None of these changes are revolutionary individually. But collectively, they reflect a shift in how Oracle is building Fusion. The platform is consolidating capabilities that have traditionally required separate tools. Automation through AI agents is embedded at the process level, not bolted on afterward.
Agent Hub: Custom Automation at Your Fingertips
Oracle launched Agent Hub as a new OCI feature, allowing organizations to create and deploy custom AI agents tailored to their specific workflows. This is not prompt engineering. It is a structured framework for defining business rules, data access patterns, and action triggers that define how an agent behaves.
For larger organizations with specialized processes, Agent Hub eliminates the need to wait for Oracle to build agents for every unique workflow. You define the agent, point it at your data, and deploy it. The model runs on OCI infrastructure with full Fusion integration.

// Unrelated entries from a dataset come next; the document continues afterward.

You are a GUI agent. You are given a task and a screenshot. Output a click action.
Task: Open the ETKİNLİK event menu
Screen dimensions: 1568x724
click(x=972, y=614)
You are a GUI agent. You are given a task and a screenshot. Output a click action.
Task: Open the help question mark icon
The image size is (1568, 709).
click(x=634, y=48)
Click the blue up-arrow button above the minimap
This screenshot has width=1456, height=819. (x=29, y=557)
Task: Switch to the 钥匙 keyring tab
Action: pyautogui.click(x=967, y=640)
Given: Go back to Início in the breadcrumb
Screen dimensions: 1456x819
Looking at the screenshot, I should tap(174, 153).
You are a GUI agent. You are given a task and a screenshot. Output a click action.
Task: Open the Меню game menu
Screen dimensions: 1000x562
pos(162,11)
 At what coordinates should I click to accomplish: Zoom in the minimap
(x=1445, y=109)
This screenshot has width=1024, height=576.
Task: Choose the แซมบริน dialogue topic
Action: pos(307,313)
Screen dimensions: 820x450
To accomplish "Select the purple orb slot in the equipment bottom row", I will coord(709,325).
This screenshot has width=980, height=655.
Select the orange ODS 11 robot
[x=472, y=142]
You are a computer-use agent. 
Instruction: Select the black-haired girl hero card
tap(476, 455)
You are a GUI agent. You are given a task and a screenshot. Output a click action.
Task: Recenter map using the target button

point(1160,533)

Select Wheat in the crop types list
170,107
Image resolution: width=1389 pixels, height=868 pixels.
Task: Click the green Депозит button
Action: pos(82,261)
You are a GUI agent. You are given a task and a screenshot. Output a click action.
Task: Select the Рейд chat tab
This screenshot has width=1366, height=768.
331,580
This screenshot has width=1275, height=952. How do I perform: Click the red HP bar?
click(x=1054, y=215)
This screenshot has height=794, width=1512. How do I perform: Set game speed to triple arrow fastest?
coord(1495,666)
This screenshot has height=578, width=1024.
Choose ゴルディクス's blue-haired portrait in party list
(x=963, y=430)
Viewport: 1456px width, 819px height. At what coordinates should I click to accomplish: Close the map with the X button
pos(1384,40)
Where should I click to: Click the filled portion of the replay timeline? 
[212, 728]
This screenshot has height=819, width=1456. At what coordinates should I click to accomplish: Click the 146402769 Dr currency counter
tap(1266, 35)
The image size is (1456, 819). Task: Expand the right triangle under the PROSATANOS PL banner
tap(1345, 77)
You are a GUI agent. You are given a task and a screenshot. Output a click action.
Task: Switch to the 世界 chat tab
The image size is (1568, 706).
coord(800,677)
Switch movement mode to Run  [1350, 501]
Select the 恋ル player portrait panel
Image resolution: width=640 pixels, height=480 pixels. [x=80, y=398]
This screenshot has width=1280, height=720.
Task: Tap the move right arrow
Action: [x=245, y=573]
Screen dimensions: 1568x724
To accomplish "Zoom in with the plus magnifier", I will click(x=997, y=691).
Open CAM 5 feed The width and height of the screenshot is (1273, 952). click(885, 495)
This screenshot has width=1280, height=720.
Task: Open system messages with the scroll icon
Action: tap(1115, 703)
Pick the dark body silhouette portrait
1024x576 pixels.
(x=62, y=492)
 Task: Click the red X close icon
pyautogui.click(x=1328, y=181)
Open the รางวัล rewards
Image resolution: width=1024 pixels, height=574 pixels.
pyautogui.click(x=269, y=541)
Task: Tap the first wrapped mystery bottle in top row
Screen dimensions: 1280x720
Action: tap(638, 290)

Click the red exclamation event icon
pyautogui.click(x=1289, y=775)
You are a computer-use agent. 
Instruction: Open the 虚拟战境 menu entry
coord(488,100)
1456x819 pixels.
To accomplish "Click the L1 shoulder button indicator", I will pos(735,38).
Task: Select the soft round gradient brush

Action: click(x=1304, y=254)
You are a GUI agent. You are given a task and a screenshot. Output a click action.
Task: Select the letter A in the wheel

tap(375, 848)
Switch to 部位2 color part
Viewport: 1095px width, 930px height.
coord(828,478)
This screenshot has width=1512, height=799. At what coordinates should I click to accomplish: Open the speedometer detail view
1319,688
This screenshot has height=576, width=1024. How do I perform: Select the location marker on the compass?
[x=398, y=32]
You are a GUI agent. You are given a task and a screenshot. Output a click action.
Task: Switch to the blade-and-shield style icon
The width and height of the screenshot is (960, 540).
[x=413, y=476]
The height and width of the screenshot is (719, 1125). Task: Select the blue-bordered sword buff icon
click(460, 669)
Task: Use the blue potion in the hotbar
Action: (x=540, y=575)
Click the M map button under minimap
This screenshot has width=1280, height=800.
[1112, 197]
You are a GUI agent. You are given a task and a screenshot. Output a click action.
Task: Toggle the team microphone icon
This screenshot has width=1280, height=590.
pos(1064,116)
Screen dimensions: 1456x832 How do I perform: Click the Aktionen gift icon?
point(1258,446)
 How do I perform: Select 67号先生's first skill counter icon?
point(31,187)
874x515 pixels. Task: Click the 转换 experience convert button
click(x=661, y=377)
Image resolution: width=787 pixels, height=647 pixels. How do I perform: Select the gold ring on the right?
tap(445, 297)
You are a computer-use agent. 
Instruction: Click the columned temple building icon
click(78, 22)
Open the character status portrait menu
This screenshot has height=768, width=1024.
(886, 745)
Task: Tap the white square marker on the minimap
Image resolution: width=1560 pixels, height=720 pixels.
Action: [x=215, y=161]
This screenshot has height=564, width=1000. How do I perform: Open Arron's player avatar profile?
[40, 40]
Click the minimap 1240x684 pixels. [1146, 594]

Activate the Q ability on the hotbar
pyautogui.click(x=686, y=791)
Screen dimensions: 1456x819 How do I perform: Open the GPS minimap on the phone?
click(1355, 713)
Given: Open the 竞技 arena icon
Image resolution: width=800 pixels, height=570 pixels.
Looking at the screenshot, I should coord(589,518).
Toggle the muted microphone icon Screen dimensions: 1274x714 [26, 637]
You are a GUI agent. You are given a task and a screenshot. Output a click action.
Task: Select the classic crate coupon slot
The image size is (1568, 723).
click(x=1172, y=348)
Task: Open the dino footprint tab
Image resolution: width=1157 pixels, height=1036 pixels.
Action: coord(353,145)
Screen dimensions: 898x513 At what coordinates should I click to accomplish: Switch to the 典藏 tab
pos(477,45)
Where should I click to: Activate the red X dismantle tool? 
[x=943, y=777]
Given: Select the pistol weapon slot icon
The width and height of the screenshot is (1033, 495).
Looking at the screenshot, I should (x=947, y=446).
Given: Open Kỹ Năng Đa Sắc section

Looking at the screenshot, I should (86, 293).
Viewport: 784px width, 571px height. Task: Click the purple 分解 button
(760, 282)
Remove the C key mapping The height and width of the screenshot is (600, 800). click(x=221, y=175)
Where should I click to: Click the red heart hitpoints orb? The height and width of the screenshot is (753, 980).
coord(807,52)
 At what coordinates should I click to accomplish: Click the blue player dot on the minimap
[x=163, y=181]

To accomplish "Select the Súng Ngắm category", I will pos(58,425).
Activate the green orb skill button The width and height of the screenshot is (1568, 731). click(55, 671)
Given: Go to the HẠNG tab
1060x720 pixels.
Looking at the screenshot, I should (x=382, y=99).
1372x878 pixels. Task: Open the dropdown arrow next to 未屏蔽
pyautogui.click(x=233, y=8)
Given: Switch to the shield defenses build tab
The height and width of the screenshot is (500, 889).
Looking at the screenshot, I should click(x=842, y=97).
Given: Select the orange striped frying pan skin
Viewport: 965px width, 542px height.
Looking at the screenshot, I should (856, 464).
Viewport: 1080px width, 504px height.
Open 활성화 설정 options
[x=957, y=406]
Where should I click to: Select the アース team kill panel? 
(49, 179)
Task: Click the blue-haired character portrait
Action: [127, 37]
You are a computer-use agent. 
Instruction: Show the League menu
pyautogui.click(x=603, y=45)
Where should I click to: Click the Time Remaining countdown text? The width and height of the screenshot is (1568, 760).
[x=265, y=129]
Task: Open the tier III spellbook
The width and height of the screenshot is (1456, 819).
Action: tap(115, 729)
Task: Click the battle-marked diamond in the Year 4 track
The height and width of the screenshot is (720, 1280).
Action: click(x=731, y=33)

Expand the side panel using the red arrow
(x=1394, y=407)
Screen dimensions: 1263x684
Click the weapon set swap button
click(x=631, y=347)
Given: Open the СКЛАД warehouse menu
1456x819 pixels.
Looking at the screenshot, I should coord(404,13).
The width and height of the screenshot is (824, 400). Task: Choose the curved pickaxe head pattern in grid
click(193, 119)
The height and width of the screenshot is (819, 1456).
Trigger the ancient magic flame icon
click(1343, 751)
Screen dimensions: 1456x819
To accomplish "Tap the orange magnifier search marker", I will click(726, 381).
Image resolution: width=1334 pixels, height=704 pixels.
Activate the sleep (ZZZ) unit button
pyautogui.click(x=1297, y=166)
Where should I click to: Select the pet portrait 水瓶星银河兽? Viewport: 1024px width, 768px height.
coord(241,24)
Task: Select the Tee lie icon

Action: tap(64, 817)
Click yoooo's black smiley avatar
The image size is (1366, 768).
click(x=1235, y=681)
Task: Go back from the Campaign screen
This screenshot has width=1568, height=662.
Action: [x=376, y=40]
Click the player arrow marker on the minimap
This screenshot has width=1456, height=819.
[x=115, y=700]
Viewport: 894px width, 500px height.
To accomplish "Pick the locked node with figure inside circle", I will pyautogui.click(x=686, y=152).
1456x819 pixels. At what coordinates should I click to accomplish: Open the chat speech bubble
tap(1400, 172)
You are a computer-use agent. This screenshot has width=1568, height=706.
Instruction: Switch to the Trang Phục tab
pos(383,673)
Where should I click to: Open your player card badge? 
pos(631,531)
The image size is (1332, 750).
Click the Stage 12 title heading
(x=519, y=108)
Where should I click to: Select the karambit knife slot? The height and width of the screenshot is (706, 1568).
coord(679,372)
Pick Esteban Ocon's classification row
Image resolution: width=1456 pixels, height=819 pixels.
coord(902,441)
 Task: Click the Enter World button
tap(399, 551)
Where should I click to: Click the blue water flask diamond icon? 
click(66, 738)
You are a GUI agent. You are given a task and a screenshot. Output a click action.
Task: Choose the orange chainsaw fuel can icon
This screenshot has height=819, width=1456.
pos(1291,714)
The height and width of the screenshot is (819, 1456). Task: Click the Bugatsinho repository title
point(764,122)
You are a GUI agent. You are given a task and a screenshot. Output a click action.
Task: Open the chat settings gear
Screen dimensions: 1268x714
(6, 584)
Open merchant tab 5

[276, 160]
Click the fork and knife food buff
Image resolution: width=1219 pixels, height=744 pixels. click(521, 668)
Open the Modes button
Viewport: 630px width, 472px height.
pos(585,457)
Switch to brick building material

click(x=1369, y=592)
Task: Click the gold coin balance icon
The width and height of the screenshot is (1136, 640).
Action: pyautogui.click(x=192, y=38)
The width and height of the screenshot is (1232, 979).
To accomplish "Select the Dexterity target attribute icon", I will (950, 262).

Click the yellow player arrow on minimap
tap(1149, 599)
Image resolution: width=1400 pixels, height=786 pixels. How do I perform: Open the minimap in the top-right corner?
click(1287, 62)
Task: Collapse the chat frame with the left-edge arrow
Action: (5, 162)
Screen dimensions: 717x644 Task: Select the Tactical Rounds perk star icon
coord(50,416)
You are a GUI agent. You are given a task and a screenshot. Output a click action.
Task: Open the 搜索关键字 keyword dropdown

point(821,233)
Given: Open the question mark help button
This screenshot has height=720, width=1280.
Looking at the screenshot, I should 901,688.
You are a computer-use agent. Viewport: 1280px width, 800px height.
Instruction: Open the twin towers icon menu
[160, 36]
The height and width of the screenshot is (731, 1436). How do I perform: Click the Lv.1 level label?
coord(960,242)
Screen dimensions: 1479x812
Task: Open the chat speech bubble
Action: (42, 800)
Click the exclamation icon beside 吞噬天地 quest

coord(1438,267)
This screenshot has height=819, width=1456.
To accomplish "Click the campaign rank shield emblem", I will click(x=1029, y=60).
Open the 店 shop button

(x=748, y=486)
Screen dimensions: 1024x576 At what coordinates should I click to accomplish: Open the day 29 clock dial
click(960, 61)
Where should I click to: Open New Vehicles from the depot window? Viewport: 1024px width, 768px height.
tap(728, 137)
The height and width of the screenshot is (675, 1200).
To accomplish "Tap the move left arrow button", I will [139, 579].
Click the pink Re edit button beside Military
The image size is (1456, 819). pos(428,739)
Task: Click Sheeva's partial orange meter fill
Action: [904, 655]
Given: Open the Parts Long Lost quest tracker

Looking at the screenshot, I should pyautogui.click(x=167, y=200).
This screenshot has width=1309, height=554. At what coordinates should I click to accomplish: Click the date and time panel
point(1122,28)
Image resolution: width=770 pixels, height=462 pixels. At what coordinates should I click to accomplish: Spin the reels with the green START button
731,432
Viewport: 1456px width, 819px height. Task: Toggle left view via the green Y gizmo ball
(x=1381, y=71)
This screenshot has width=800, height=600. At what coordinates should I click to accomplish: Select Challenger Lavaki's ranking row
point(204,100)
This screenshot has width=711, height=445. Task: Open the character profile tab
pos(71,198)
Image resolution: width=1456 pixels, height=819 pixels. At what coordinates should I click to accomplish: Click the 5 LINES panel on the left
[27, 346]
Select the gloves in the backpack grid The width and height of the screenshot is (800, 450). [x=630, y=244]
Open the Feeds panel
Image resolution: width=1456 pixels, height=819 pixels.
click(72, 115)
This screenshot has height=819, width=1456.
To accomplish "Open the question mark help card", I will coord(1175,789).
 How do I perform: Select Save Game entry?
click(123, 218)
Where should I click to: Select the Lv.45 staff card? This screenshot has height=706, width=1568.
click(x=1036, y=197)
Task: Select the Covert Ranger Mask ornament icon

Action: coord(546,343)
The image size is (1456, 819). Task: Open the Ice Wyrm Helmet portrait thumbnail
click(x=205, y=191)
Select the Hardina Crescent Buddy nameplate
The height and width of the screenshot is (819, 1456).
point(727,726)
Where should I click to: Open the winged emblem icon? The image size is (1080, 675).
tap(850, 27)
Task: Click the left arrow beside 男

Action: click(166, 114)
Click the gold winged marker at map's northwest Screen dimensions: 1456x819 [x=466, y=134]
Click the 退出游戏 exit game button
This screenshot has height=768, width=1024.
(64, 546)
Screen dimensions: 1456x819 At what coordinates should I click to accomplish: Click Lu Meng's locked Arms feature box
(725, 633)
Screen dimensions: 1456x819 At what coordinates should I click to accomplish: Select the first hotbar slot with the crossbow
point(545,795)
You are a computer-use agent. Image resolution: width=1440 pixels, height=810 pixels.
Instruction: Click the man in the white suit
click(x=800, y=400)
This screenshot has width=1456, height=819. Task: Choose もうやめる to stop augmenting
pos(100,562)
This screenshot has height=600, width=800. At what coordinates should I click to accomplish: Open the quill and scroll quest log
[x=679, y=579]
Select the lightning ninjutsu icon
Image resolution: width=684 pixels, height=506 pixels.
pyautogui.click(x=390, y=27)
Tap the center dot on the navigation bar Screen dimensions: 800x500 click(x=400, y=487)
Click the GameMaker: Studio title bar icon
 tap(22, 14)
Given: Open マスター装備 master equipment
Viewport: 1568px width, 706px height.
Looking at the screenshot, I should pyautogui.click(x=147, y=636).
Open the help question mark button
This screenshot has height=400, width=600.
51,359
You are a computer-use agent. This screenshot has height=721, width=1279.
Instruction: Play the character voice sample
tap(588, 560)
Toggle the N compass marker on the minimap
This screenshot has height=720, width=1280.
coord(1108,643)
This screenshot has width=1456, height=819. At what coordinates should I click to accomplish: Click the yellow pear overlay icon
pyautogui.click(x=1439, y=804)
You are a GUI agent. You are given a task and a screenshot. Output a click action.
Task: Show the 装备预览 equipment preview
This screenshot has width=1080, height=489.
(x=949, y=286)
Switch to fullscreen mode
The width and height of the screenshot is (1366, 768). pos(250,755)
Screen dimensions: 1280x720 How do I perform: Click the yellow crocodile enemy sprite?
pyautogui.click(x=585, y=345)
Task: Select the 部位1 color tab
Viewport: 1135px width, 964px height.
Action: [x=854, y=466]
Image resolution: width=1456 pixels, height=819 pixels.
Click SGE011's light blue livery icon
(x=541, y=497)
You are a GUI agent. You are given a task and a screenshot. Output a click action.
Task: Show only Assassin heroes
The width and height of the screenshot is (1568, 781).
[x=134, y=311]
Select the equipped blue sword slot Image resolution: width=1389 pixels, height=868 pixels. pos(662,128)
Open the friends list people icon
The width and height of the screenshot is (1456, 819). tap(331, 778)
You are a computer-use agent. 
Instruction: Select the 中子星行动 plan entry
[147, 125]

This capability signals that Oracle is moving beyond predefined agents to an agent-native architecture. Future Fusion updates will likely include more Agent Hub use cases and expanded customization options.
The Takeaway
The 26A release is a quiet step forward disguised as an incremental update. Three new agents do not sound like a major announcement, but they directly reduce manual work in three critical financial processes. Combined with expanded EPM capabilities, the new Data Intelligence Platform, and Agent Hub for customization, Fusion is becoming less of a transaction processing system and more of an operational intelligence platform.
For finance and operations teams, this means the math of Fusion ownership is changing. The platform increasingly automates exception handling and routine validation. Your team can focus on analysis, strategy, and optimization rather than exception queue management.
The quarterly update mandate remains a real operational constraint. But these agents are designed to make that cadence manageable rather than burdensome. Plan accordingly, test thoroughly, and prepare to shift how your team actually spends its time.